Remembering dad on Father’s Day

My father’s heart gave out in September of 1988. He was 74, and it was his second major heart attack. I made a scrapbook to remember him after he died and usually take it out about this time of year. Father’s Day and his birthday were pretty close together, so this is when I remember him.

The scrapbook, I must admit, is a tribute of love to a man I used to despise. It wasn’t until much later in life that my mind was able to understand him, and I was able to let go of all that anger. I’ll spare you the details, but suffice it to say he didn’t believe in “sparing the rod.” When we finally made amends, he told me that growing up on a farm in rural Western Michigan, he had worked a full time job since the age of seven. Imagine the toll that could take on a boy. He had no advanced education but a strong, Calvinist faith that required much of him. He served in World War II, and moved my mother around the country much as I did as a news director a generation later. He was doing the best he knew how to do, and I could no longer hold it against him. I remember that day well. We were together alone overlooking the channel at Holland Harbor on Lake Michigan. It was June of 1981.

It’s taken me a long time, but I’ve come to a place where I believe that we’re all — every one of us — just trying to do the best we can with what we know and have. Yeah, we all tend towards self-centeredness, but that’s because we’re human. The more human we become, however, the better we see the faults of ourselves more than the faults of others, and that becomes its own great freedom. We have a saying in AA: “If you spot it, you got it,” which means that the defects we see in others are really our own, for how else would we recognize them as defects?

My scrapbook walks me through my life up until his death, but it’s all smiles and happy memories. Playing on the beach. Holidays. Trips. Sports. Friends. Music. Vietnam. Brothers. Weddings. And other times, too. In truth, though, I was a lonely, lonely boy. I felt unwanted and unloved — even unlovable — although I know in my head that wasn’t true.

My best friend and my greatest enemy as a child was my imagination. “Stop being so sensitive” would’ve made me rich, if I had a nickel for every time I heard it growing up. The problem was I was also very intelligent. School was easy, but my creative mind took me into illusionary worlds when things around me didn’t make sense. Some of the worst things in my life, the old saying goes, never happened, because they were all in my imagination. Father beats a 10-year old boy’s backside with a thick stick? He must hate the kid. And so it goes…

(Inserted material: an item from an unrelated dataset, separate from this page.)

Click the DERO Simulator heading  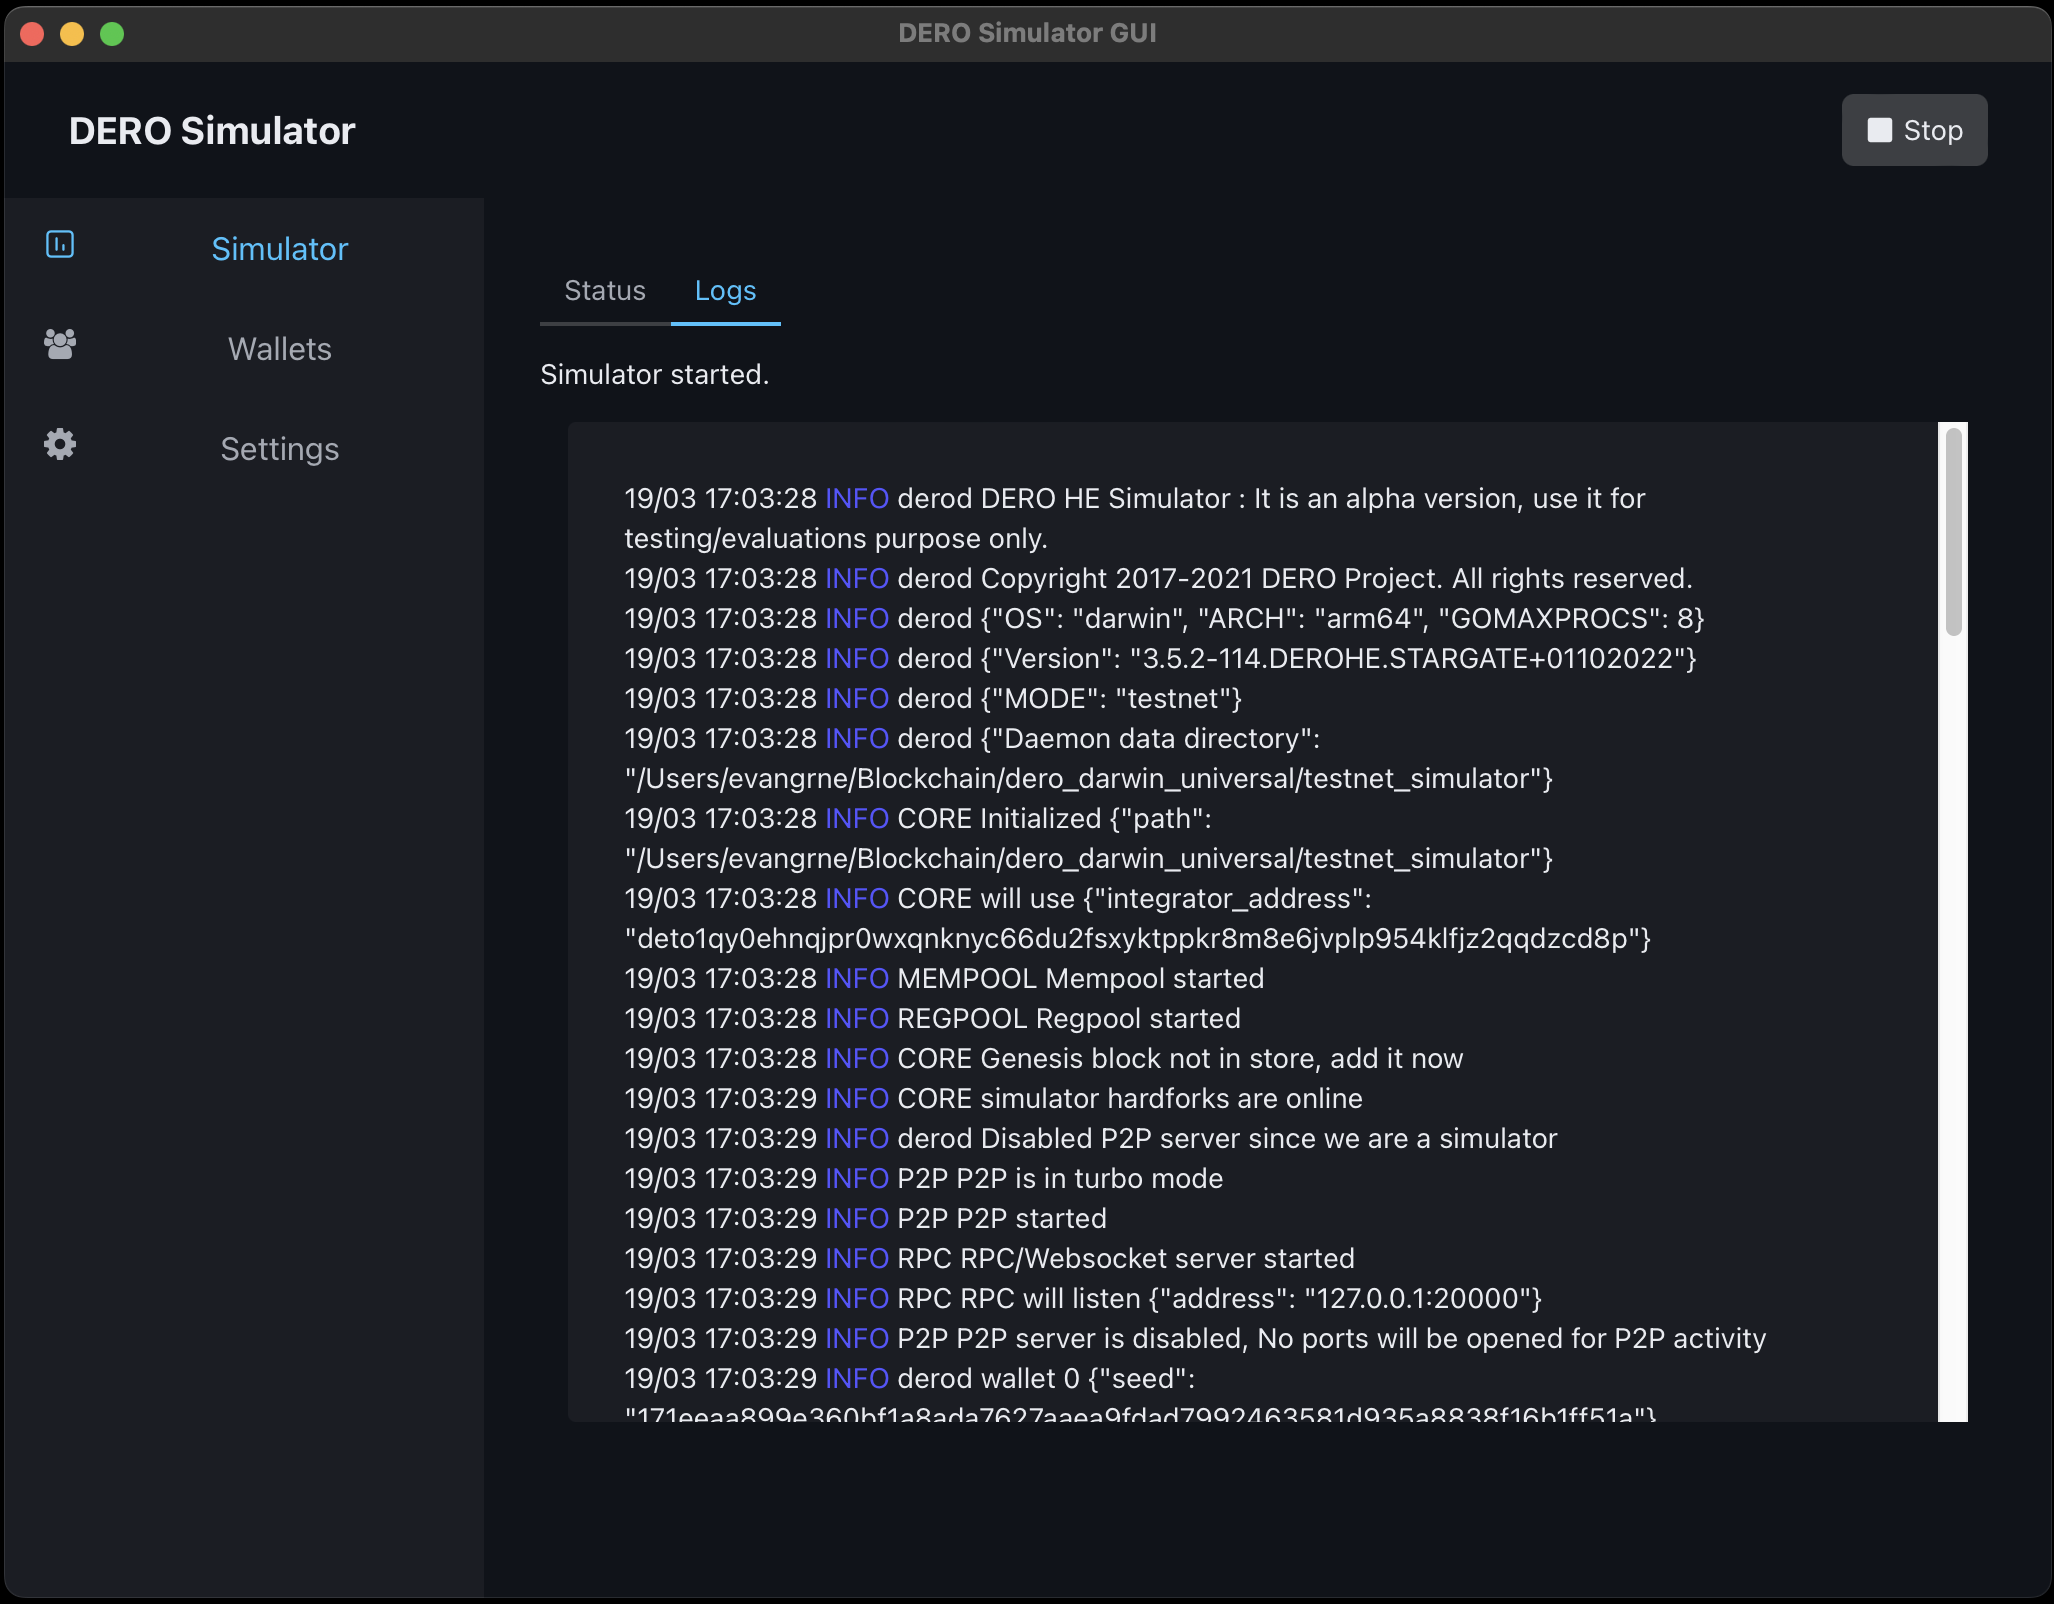coord(211,130)
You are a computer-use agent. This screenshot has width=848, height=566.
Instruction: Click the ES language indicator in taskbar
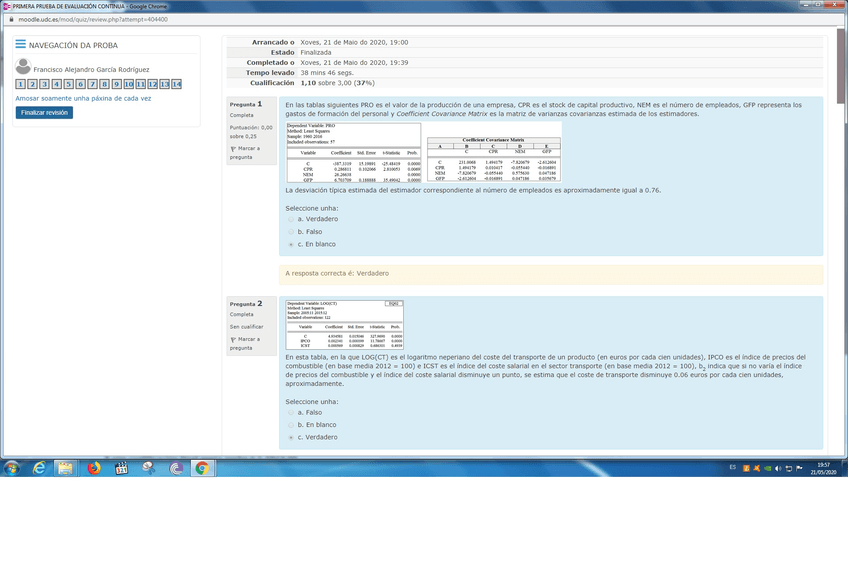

Freedom from that misery, however, begins with letting it go, and as I learned with my dad that day at Holland Harbor, that’s because only we have the ability to change our past. Actually, it’s not the events that matter; those can’t be changed. It’s our reaction to those events that we control, and that’s something we can change. After all, I’d still been living with the negativity of those wounds all those many years later. Whose fault was that?

So I can say with confidence this Father’s Day that I remember the many sides of my dad. He told me that day at the beach that the most exciting thing that ever happened to him as a youngster was when they built the new gymnasium at his little country High School in Ravenna, Michigan. That puts much in perspective for me, and I celebrate his life by carrying his blood and saying a small inner cheer every time a new gym is built anywhere.

And let me join my voice to others this day who send out a simple note to those with fathers still living: it’s only too late to tell him you love him after he’s gone. I’d give anything to be in your shoes for just a few minutes, to tell my dad what I’ve been up to, show him a little of my work and share my family with him. You still have that opportunity. Please take the time to do it.

Happy Father’s Day to all the dads everywhere.


  1. Kathy Benson says

    are the pages of the scrapbook you made of your dad available for view online? I am wanting to make a scrapbook of their father…for my children. I am trying to let go. I have many emotions about my married life, raising of the children, but my husband’s life ended with suicide. I’m searching for ideas how to go about this book.